Negri sul futuro di Kean: "Fossi in lui rimarrei, Fiorentina posto giusto per rilanciarsi"
L'ex attaccante Marco Negri è stato intervistato da Radio FirenzeViola nelle scorse ore per dire la sua su temi legati alla Fiorentina. Anche se l'intervista comincia con un suo personale ricordo di Igor Protti: La sua scomparsa è ferita nel cuore, quando leggi certe cose fa sempre male. Specialmente perché era un compagno con cui avevo condiviso spogliatoio, gioie, dolori. Igor vantava delle statistiche incredibili. Poi giocava in una Serie A competitiva. Lo ricordo fuori dal campo come un leader in cui credevi veramente e non per dovere. Aveva una peculiarità su tutte: prendeva sempre la porta, sia in allenamento che in partita".
Che effetto le fa il suo vecchio allenatore Advocaat sulla panchina di Curacao, ai Mondiali?
"Parliamo di un grandissimo allenatore, arrivò ai Rangers cambiando tante regole dimostrando una sagacia tecnica incredibile. Le sue squadre hanno sempre giocato un calcio incredibile. Anche noi quell’anno facemmo tanta strada in Europa League, che per i Rangers era un traguardo incredibile. Portare Curacao al Mondiale è una cosa incredibile, solo lui poteva riuscirci. Mi fa piacere vederlo lì".
In conclusione, fosse Kean rimarrebbe alla Fiorentina?
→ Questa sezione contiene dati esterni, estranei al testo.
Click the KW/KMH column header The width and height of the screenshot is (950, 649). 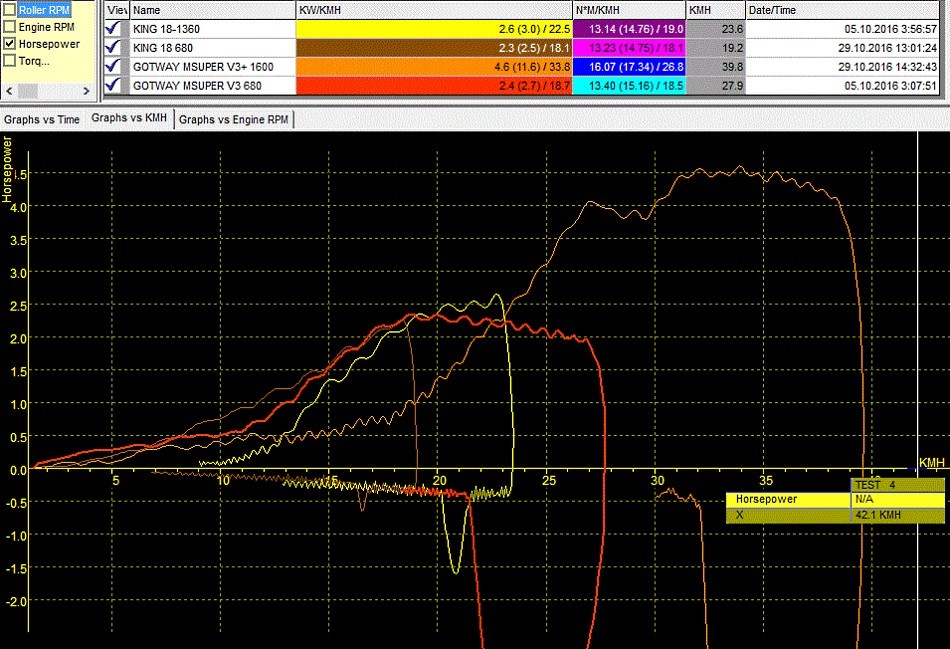point(434,9)
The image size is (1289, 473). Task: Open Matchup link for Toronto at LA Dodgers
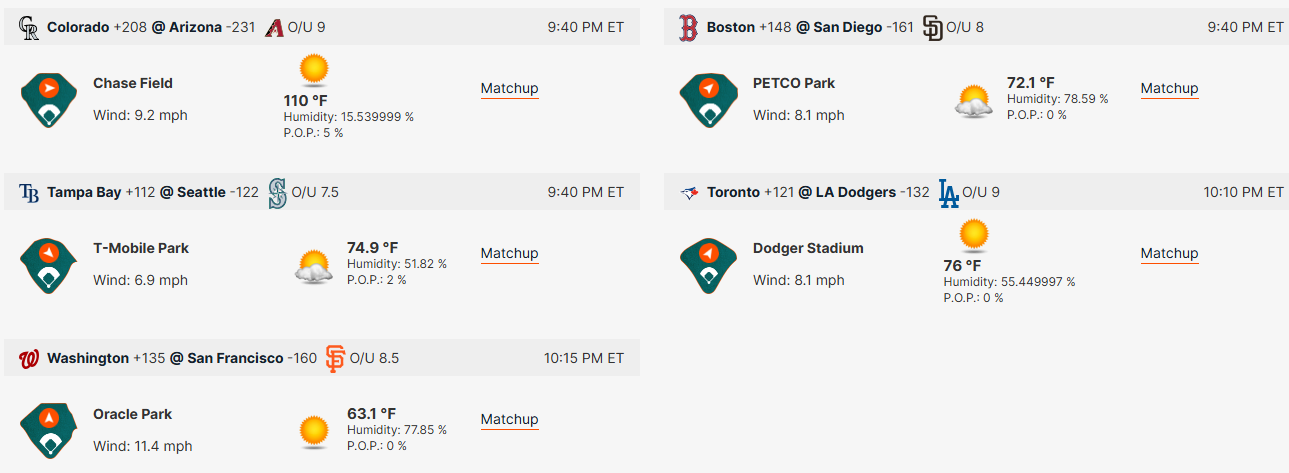coord(1169,253)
"Sì, Firenze è una piazza ambiziosa che viene da un anno in cui ha tremato e che farà le cose sicuramente per bene. È stato preso un allenatore nuovo che farà un bel calcio. La Fiorentina è il posto giusto dove rilanciarsi. Poi secondo me è sempre bello lasciare una squadra solo dopo aver dimostrato davvero il proprio valore. E non sarebbe un bene per la Nazionale italiana veder espatriare il proprio attaccante di riferimento".